Background: Mesenchymal stem/stromal cells (MSCs) and macrophages are critical components in many tissue microenvironments, including that in adipose tissue. The close interaction between MSCs and macrophages modulates various adipose-related disease development. However, the effects of macrophages on the fate of MSCs remain largely elusive. We here studied the effect of macrophages on the adipogenic differentiation of MSCs. Methods: Macrophages were obtained from THP-1 cells treated with phorbol-12-myristate-13-acetate (PMA). The induced matured macrophages were then induced to undergo classically activated macrophage (M1) or alternatively activated macrophage (M2) polarization with Iipopolysaccharide (LPS)/interferon (IFN)-γand interleukin (IL)-4/IL-13, respectively.
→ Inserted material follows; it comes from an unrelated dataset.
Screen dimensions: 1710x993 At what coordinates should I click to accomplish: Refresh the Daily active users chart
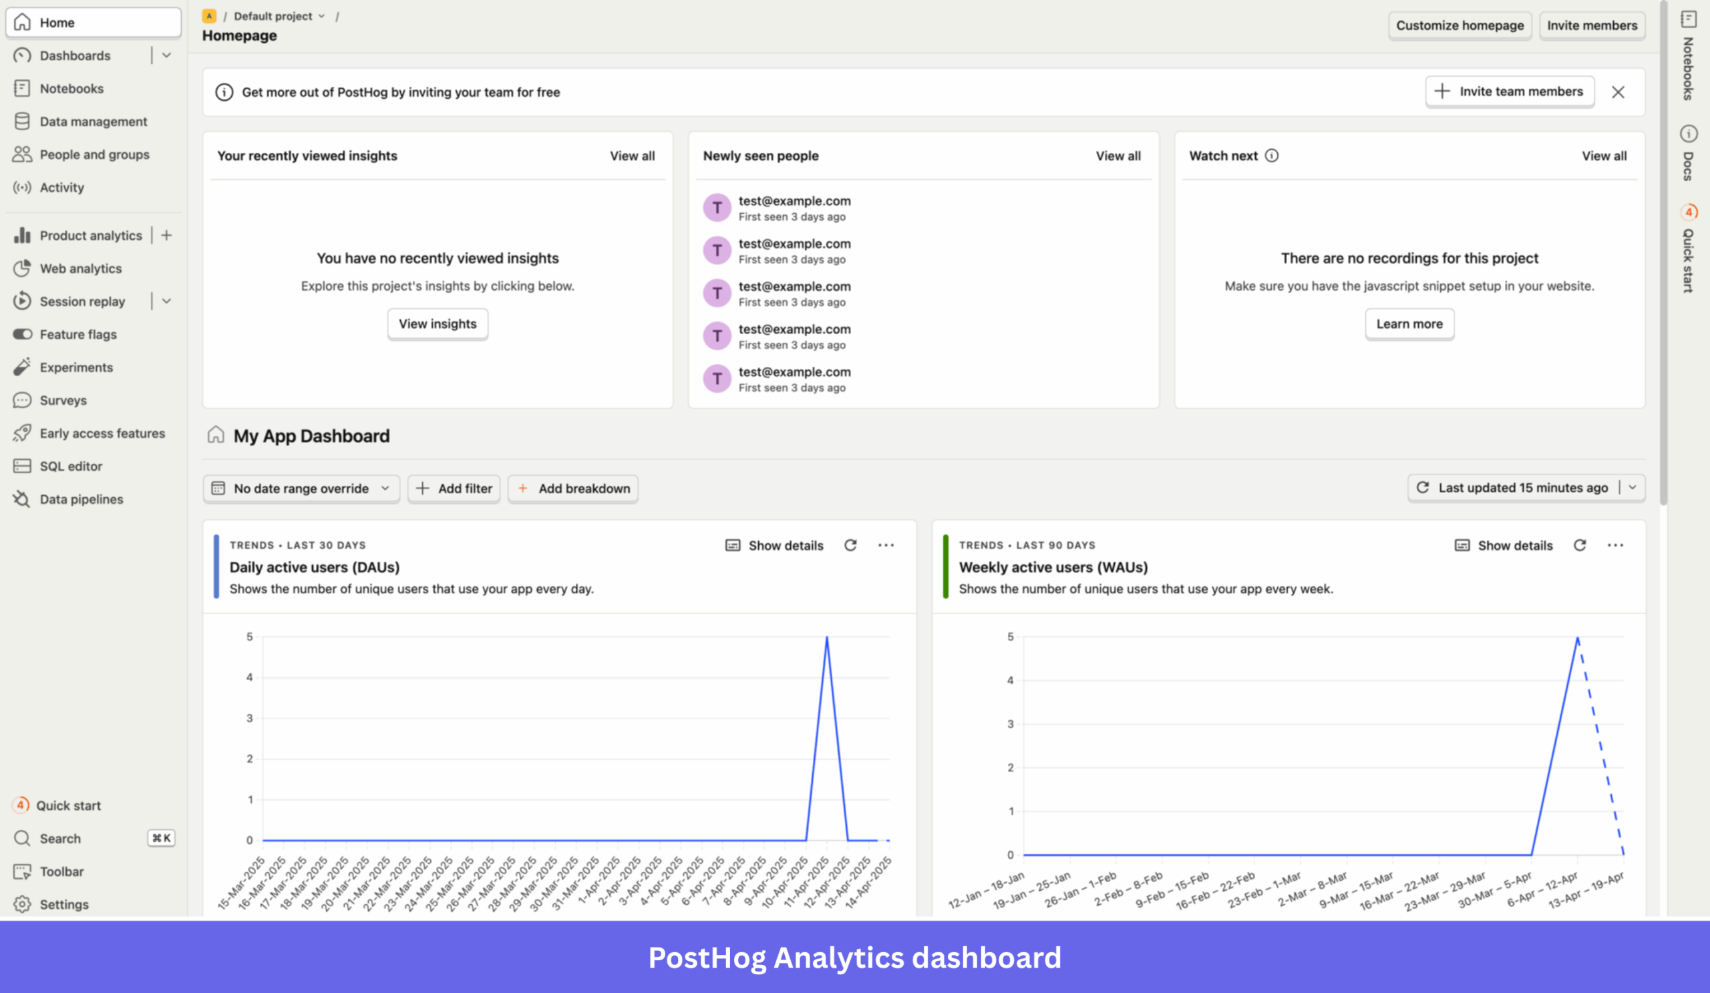pyautogui.click(x=850, y=545)
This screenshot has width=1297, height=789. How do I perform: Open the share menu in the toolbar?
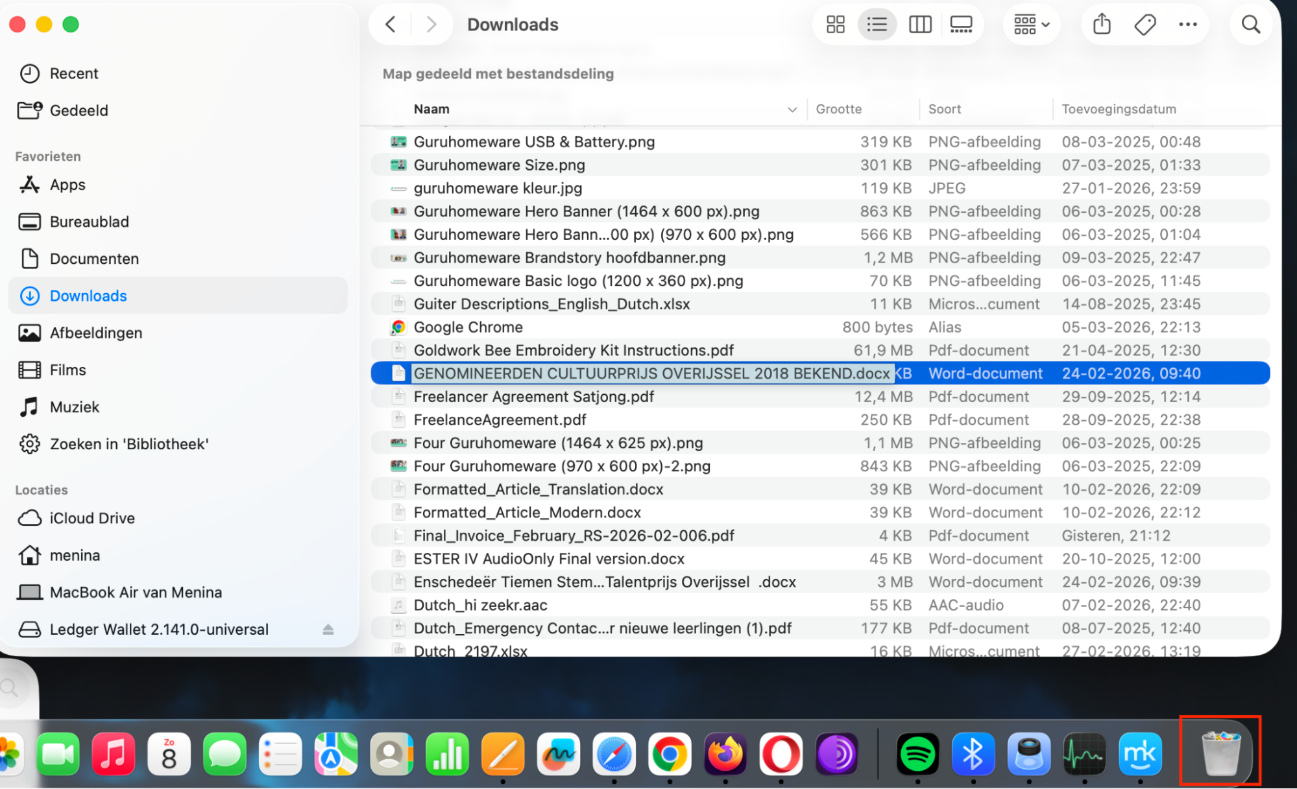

The supernatants derived from macrophages under different conditions were applied to cultured human adipose tissue-derived mesenchymal stem/stromal cells (hADSCs) undergoing adipogenic differentiation. Adipogenic differentiation was evaluated by examining Oil Red O staining of lipid droplets and the expression of adipogenesis-related genes with real-time quantitative polymerase chain reaction (Q-PCR) and western blot analysis. Results: The adipogenic differentiation of hADSCs was impaired when treated with macrophage-derived supernatants, especially that from the M1-polarized macrophage (M1-sup). The inhibitory effect was found to be mediated by the inflammatory cytokines, mainly tumor necrosis factor-α (TNF-α) and IL-1β. Blocking TNF-α and IL-1β with neutralizing antibodies partially alleviated the inhibitory effect of M1-sup. Conclusion: Macrophage-derived supernatants inhibited the adipogenic differentiation of hADSCs in vitro, irrespective of the polarization status (M0, M1 or M2 macrophages). M1-sup was more potent because of the higher expression of pro-inflammatory cytokines. Our findings shed new light on the interaction between hADSCs and macrophages and have implications in our understanding of disrupted adipose tissue homeostasis under inflammation.